For a set of nodes n, when replication factor and write quorum are n then the kv store will be strongly consistent. When replication factor is greater than write quorum the database is eventually consistent. This is how cassandra DB works under the hood. It allow for high throughput writes that can also be distributed.
Each node has an api like so:
(defn- kv-routes [store nodes]
(routes
(POST "/kv/get" {:keys [body]}
(if-let [k (get-key body)]
(let [{:keys [ok err]} (ls/kv-get store k)]
(if err
{:status 500 :body {:error err}}
(if (nil? ok)
{:status 404 :body {:error "not found"}}
{:status 200 :body {:value ok}})))
{:status 400 :body {:error "key required"}}))
(POST "/kv/set" {:keys [body]}
(let [k (get-key body)
v (:value body)]
(if (nil? k)
{:status 400 :body {:error "key required"}}
(do (ls/kv-set store k v)
{:status 200 :body {:ok true}}))))
(POST "/kv/delete" {:keys [body]}
(if-let [k (get-key body)]
(do (ls/kv-delete store k)
{:status 200 :body {:ok true}})
{:status 400 :body {:error "key required"}}))
(POST "/internal/kv/set" {:keys [body]}
(let [k (get-key body)
v (:value body)]
(if (nil? k)
{:status 400 :body {:error "key required"}}
(do (ls/kv-internal-set store k v)
{:status 200 :body {:ok true}}))))
(POST "/internal/kv/delete" {:keys [body]}
(if-let [k (get-key body)]
(do (ls/kv-internal-delete store k)
{:status 200 :body {:ok true}})
{:status 400 :body {:error "key required"}}))
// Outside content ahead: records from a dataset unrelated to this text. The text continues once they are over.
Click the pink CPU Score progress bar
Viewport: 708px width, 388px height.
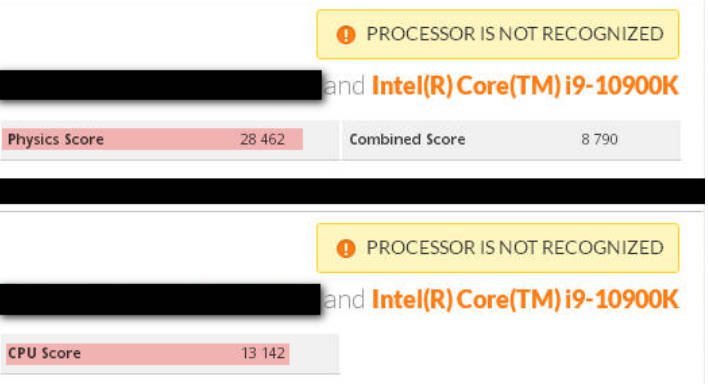pyautogui.click(x=148, y=354)
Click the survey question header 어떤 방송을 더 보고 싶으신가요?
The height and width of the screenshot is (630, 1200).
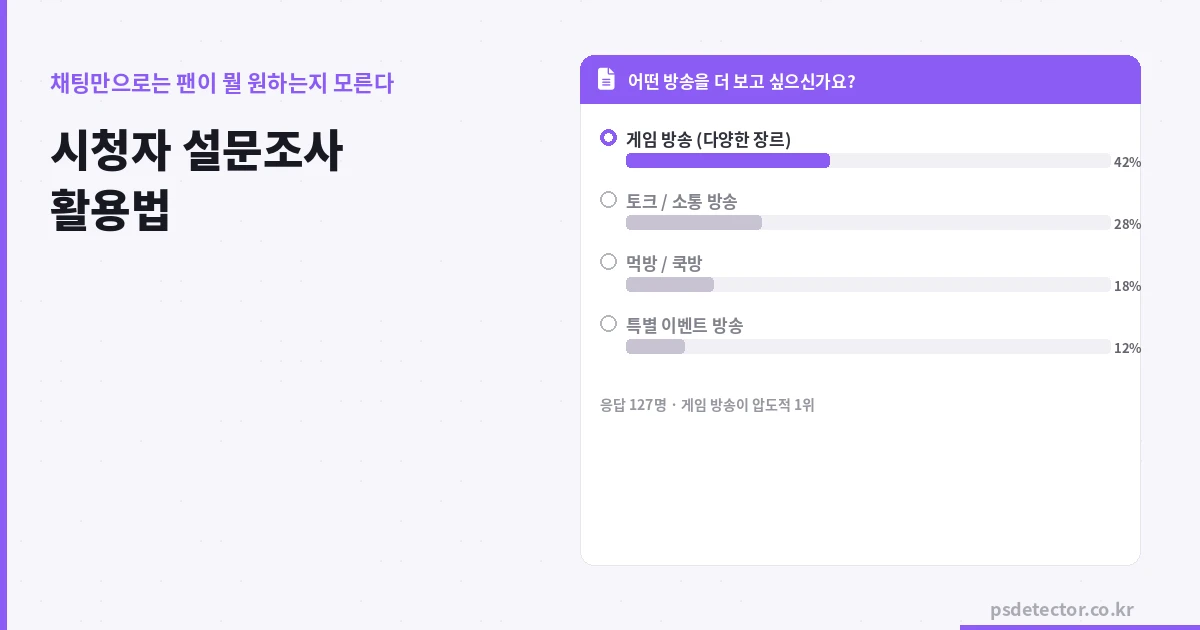(740, 81)
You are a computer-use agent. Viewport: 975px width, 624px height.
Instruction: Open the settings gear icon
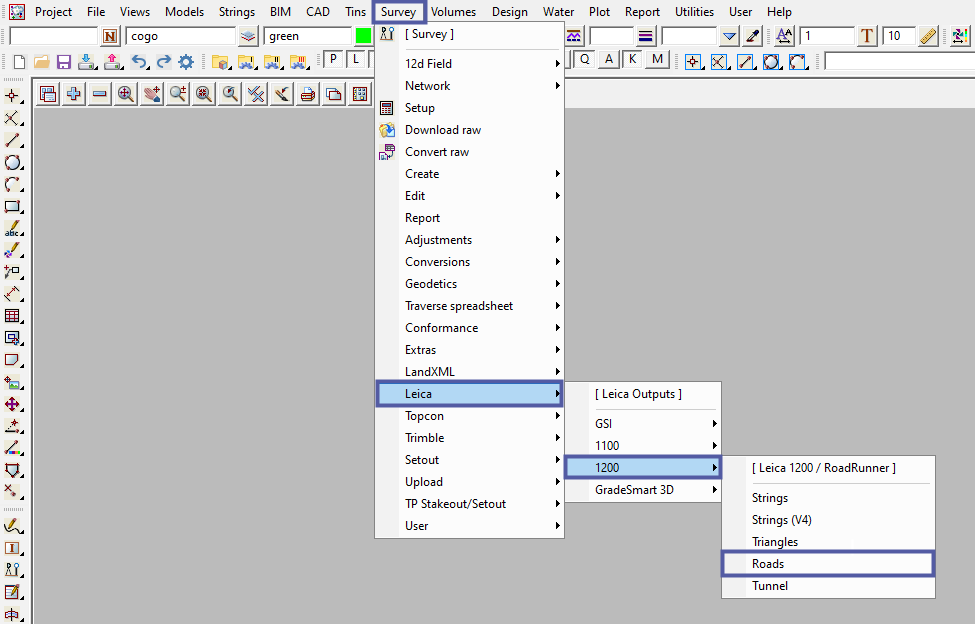tap(186, 62)
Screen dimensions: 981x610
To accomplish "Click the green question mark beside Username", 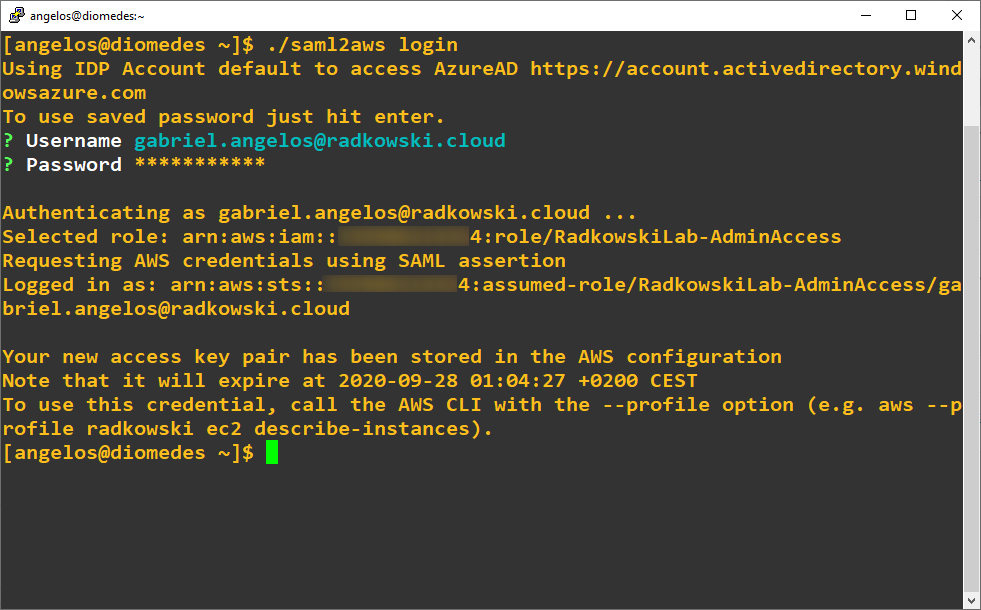I will [8, 141].
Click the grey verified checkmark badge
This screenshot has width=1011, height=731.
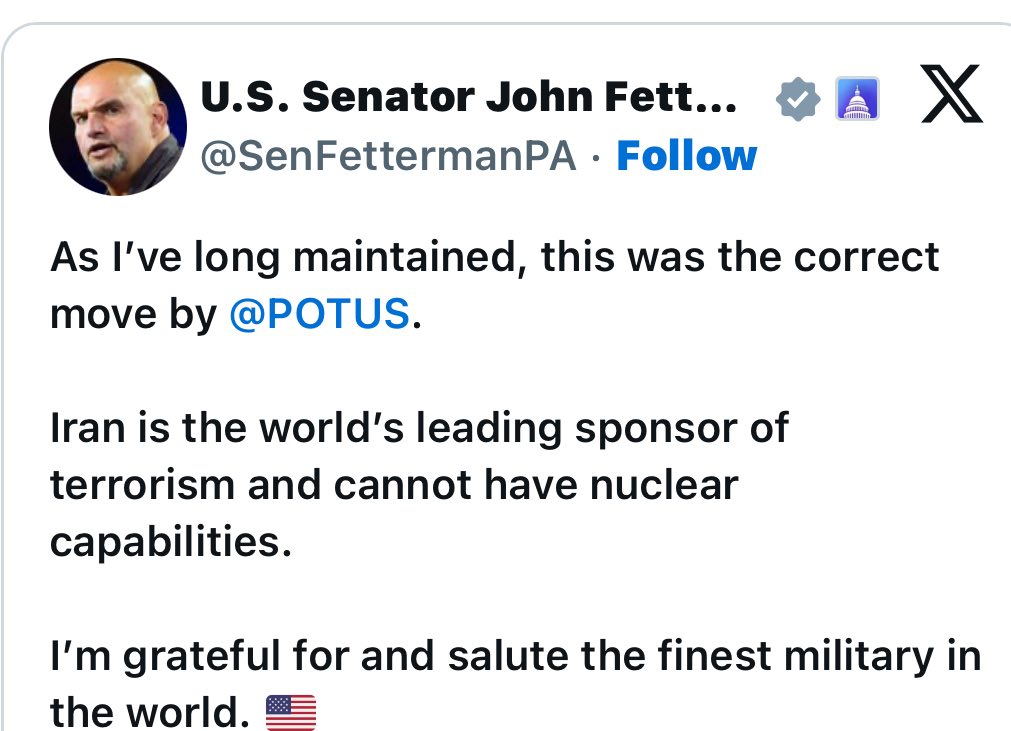tap(798, 99)
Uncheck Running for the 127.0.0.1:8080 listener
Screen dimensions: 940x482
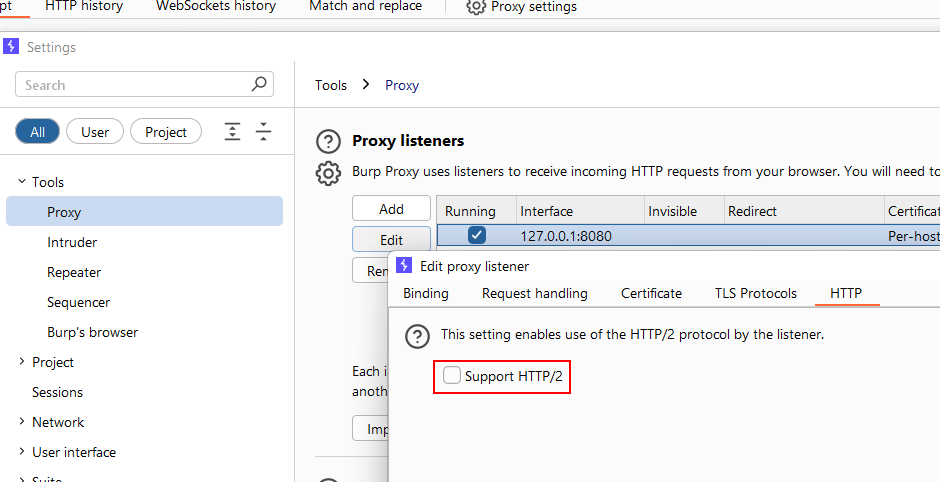tap(477, 236)

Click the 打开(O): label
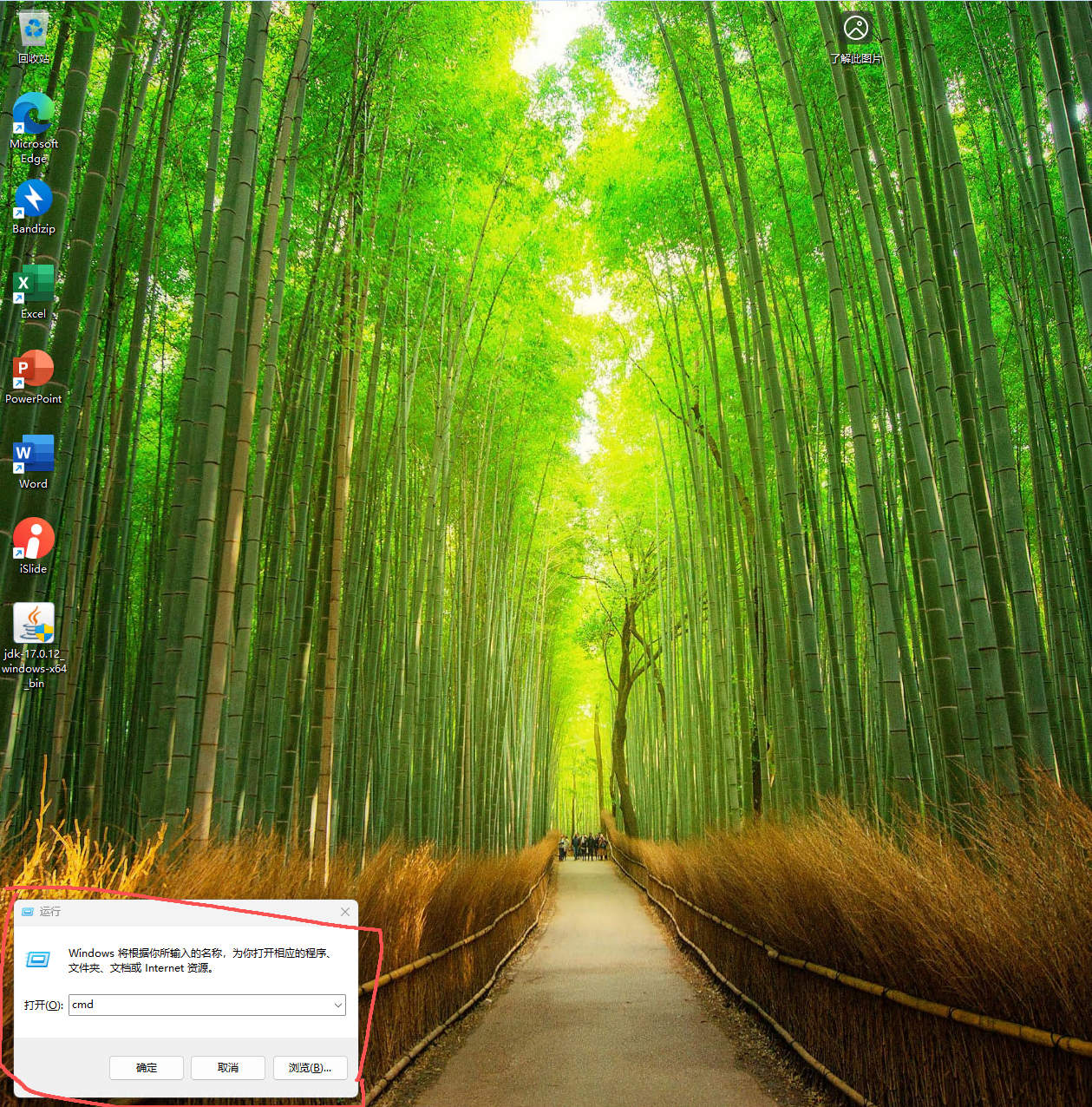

The public get set delete endpoints are the main external endpoints. Set and delete are internal only endpoints.
Method Details
KV Get
KV get receives a single key argument and returns the value. First it checks if the current node has that key. If it doesn’t then it checks the hash ring to see who has that key, and sends the requests to those values. It returns the first result from the peers.
KV Set
- identifies all nodes that match
- send internal set on each node
- if it has the data it sets its own data
- Ensures that all quorum writes succeeded returns an error (this should rollback but it doesn’t right now)
- if one doesn’t succeed but quorum writes succeed its still a pass
KV Delete
- same as kv set but removes the value
Conclusion
This was an interesting experiment with consistent hashing. There’s a lot of detail that I ignored, for the sake of having a functional prototype.